Le premier ministre Justin Trudeau a annoncé jeudi que son gouvernement voulait suspendre pendant deux mois la taxe de vente fédérale sur une série de biens et de services juste à temps pour Noël, mais aussi envoyer des chèques de 250 $ à des millions de Canadiens le printemps prochain.
« Notre gouvernement ne peut pas déterminer les prix à la caisse, mais nous pouvons mettre plus d’argent dans les poches des Canadiens », a déclaré Justin Trudeau lors d’une conférence de presse jeudi matin à Toronto, aux côtés de la ministre des Finances, Chrystia Freeland.
« La Remise pour les travailleurs canadiens de 250 $ qui sera envoyée aux gens en avril va donner aux gens le soulagement dont ils ont besoin, et le congé fiscal au cours des deux prochains mois va aider à l’approche des Fêtes. »
La suspension pendant deux mois de la Taxe sur les produits et services (TPS) commencerait le 14 décembre et se terminerait le 15 février, proposent les libéraux.
Ce « congé de TPS » s’appliquerait à un certain nombre de biens et de services, notamment les vêtements et les chaussures pour enfants, les jouets, les couches pour bébés, les repas au restaurant, la bière et le vin. Elle s’appliquerait aussi aux sapins de Noël, à une variété de collations et d’aliments préparés, et même aux consoles de jeux vidéo.
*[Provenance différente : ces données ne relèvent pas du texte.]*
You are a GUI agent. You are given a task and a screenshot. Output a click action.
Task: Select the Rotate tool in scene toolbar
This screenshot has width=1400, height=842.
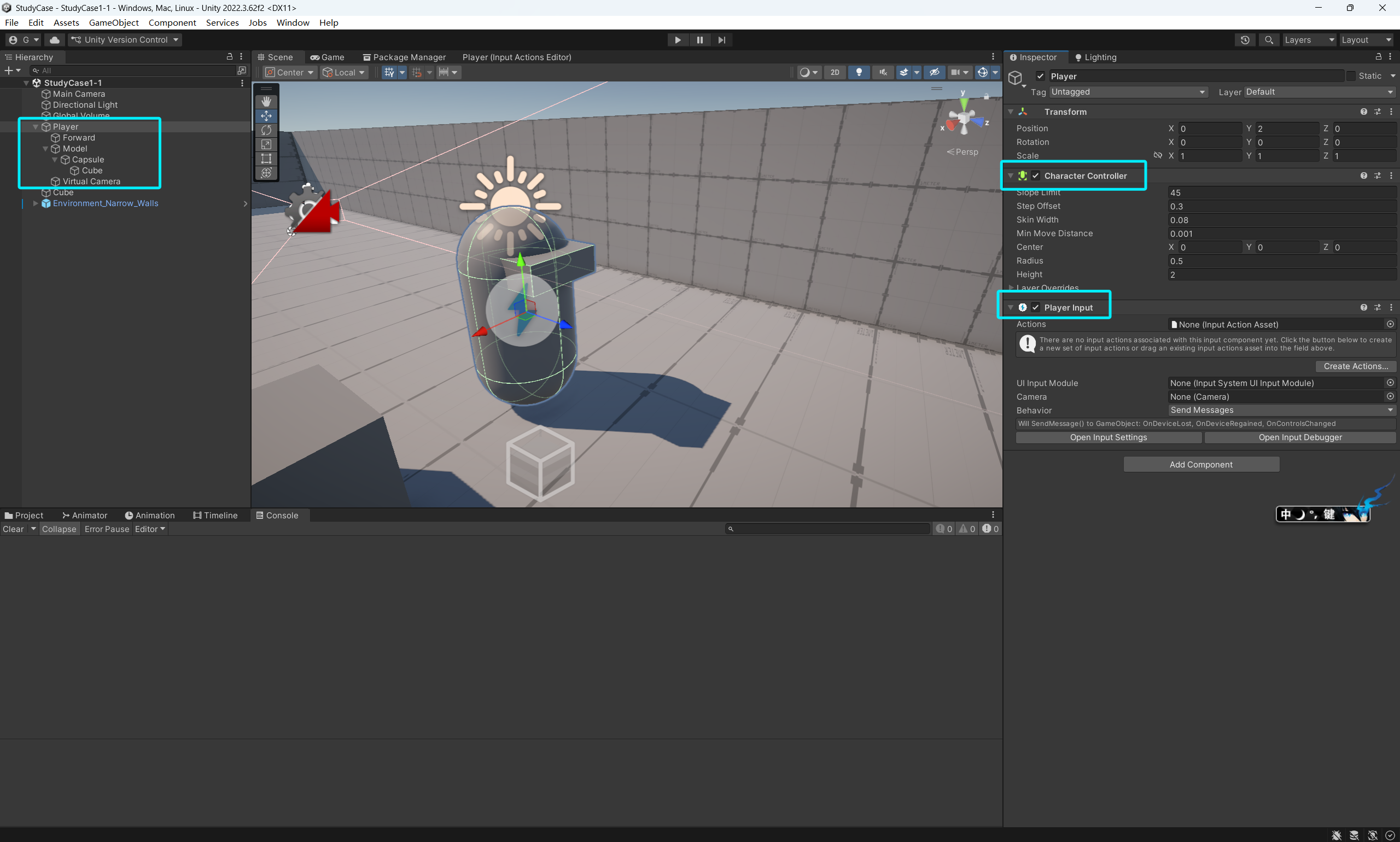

Par ailleurs, les Canadiens qui ont travaillé en 2023 et qui ont gagné jusqu’à 150 000 $ recevraient également un chèque de 250 $ « dès le début du printemps » prochain.
Environ 18,7 millions de Canadiens seraient admissibles à cette « remise », ce qui coûterait au gouvernement fédéral environ 4,7 milliards de dollars (G$). La suspension de la TPS pendant deux mois devrait coûter 1,6 G$ supplémentaires.
Inflation et impopularité
Ces mesures sont annoncées alors que la crise du coût de la vie provoquée par l’inflation a suscité du mécontentement chez les électeurs face au gouvernement Trudeau.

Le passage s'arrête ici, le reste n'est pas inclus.